Source passage:
So how do you eat 1️⃣? Just swallow it whole?
Roasted bulb - squeeze on crusty bread. (Or just squirt in face)
Sliced - pan fried and pasta
Diced - chimmichuri
Puréed - snort uncut, or soup.
I have yet to find a chimmichuri recipe I like. I want it to be garlic, mint, cilantro and lime heavy. I forget what else. Maybe peppers?
Garlic, parsley, olive oil, red wine vinegar and a very small chilli and salt.
a fresh chilli or a dried one? the research i’m finding says fresno peppers
Fresh, but the kind doesn’t matter much. I use Bird’ Eye.
Aw fuck yeah I get half gallon jars of pickled bird eye chilis to make this tomato garlic chili dipping sauce for, well, everything but mostly pizza bones.
Oh, it’s amazing. Get a head of garlic and rub off all the exterior papery stuff (but not the skin of the individual cloves. Some people also cut the pointy tips off. Drizzle with olive oil and sprinkle with salt and pepper. Roast until soft. Get some nice bread, warm bread. Pull off a clove, hold it by the bottom and squeeze it like toothpaste onto a slice of bread. Enjoy the most wonderful garlic bread variant.
👃
No joke - my wife and I were eating so much of it for a while that you could smell it on our sweat.
Also, what they say is true: we got zero mosquito bites during that time.
The legends are true then, the blood-sucking vampires were skeeters all along!
I think I hate vampires less than mosquitos
I am not really sure if it is due to surface area directly, but more with the number of garlic cells being crushed, causing the potent component to be released in defense.
A friend of mine (from Palestine) taught me another trick with garlic: mince the garlic, then generously sprinkle it with coriander powder and mash it all together with a fork. Add to a dish (like a sauce or a stew) when it’s already mostly cooked, just at the end. It has a pretty intense flavor and is really yummy.
Keeping an aquarium teaches you this, also, especially saltwater.
Why are you keeping garlic in an aquarium? They’re terrestrial pets.
Funny you should ask…
How Much Garlic to Put in Aquarium for Healthier Fish and Effective Parasite Control
Oh wow
… What?
Aquariums use mechanical, chrmical, and biological filtration in a cycle to keep the water clean. Surface area matters, especially the biological part, because it provides more space for beneficial bacteria to colonize so they can break down waste.
Proof! Except the results have almost nothing to do with surface area and everything with chemical reactions and compositions. :D
Pickled garlic=Even sweeter.
“Surface area, Jerry!”
L’chatelier principle
I would love if recipe writers could form a consensus on what the terms “minced” or “crushed” mean when it comes to garlic.
Sometimes “minced” means finely chopped, while other times it means as a paste.
Some recipes use “crushed” to mean the paste, while other times that means to squash a clove with the flat of your knife so it cracks and the oil runs, but still leave whole.
You can normally work it out from context, but it really keeps you guessing.
Minced always means very very finely chopped. That’s a mince; it’s a preparation technique, not necessarily just for garlic.
Crushing, at least in the context of garlic, generally means using a garlic press (most common in western cooking) or using a mortar and pestle. You can also crush with the side of a knife, bottom of a glass, etc but that’s a pretty rare method because you’ll usually end up with large globs or chunks and it’s very likely that people will get big ass mouthfuls of garlic, which most people don’t like (I do like, but most don’t)
I can’t think of a time when I’ve seen a serious recipe call for crushing garlic in an uncontrolled manner like with the side of a knife. If you find a recipe that does so, just assume they mean to squeeze it in a press, unless in your judgement the recipe benefits from big clumps of garlic (mashed potatoes is a good example imo).
But yeah, it’s either mince or press, if the recipe is unclear. I usually just press no matter what because I love garlic flavor and it’s easier than a mince - not because the cutting is hard necessarily, but because it’s extra cleaning of the knife, your hands, and cutting board takes more time. Easier to just rinse the press and toss it in the dishwasher.
Slicing is different, as is roasting the cloves.

Supplied data:
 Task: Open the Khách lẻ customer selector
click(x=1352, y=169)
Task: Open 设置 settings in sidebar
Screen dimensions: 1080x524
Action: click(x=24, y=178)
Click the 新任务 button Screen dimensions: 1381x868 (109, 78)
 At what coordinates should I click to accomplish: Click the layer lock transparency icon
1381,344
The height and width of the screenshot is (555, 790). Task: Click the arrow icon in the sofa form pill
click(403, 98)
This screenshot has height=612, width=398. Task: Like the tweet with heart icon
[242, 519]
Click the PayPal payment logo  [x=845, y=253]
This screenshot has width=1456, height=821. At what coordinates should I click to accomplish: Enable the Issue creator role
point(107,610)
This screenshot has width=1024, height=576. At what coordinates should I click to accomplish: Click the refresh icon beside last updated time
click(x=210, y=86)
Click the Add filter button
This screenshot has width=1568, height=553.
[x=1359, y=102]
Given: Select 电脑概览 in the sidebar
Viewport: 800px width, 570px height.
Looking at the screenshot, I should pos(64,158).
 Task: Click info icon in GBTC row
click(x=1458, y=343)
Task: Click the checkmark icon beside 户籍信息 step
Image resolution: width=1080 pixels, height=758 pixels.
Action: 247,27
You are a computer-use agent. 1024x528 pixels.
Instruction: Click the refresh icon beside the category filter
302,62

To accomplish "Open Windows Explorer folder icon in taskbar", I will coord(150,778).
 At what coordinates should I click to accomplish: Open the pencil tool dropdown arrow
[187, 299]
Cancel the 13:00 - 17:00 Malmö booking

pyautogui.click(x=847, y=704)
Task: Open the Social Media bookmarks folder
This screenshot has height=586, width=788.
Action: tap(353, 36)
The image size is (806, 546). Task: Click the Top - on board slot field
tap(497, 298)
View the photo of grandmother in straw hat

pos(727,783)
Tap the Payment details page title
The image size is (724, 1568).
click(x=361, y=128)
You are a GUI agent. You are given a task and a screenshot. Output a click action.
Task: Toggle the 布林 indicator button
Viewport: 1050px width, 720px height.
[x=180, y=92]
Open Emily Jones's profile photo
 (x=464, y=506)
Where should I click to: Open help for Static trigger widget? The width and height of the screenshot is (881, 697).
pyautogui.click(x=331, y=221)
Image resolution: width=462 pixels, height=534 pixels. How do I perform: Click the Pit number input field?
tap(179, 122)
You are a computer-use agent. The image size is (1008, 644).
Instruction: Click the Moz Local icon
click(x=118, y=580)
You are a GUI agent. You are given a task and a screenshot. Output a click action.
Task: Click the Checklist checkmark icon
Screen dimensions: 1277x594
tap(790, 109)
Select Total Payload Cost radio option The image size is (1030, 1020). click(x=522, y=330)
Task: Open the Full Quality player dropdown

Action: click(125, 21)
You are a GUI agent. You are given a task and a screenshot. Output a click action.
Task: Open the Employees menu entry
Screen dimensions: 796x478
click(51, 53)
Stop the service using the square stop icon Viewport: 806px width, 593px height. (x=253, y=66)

Questions on the material:
**A.** From the garlic thread, transcribe the passage starting at "Roasted bulb - squeeze" and ending at "use Bird’ Eye.".
**B.** In the garlic thread, what is generously sprinkled on minced garlic before everything is mashed together with a fork?
Answer using only the garlic thread.

Answers to each task:
**A.**
Roasted bulb - squeeze on crusty bread. (Or just squirt in face)
Sliced - pan fried and pasta
Diced - chimmichuri
Puréed - snort uncut, or soup.
I have yet to find a chimmichuri recipe I like. I want it to be garlic, mint, cilantro and lime heavy. I forget what else. Maybe peppers?
Garlic, parsley, olive oil, red wine vinegar and a very small chilli and salt.
a fresh chilli or a dried one? the research i’m finding says fresno peppers
Fresh, but the kind doesn’t matter much. I use Bird’ Eye.

**B.** Coriander powder.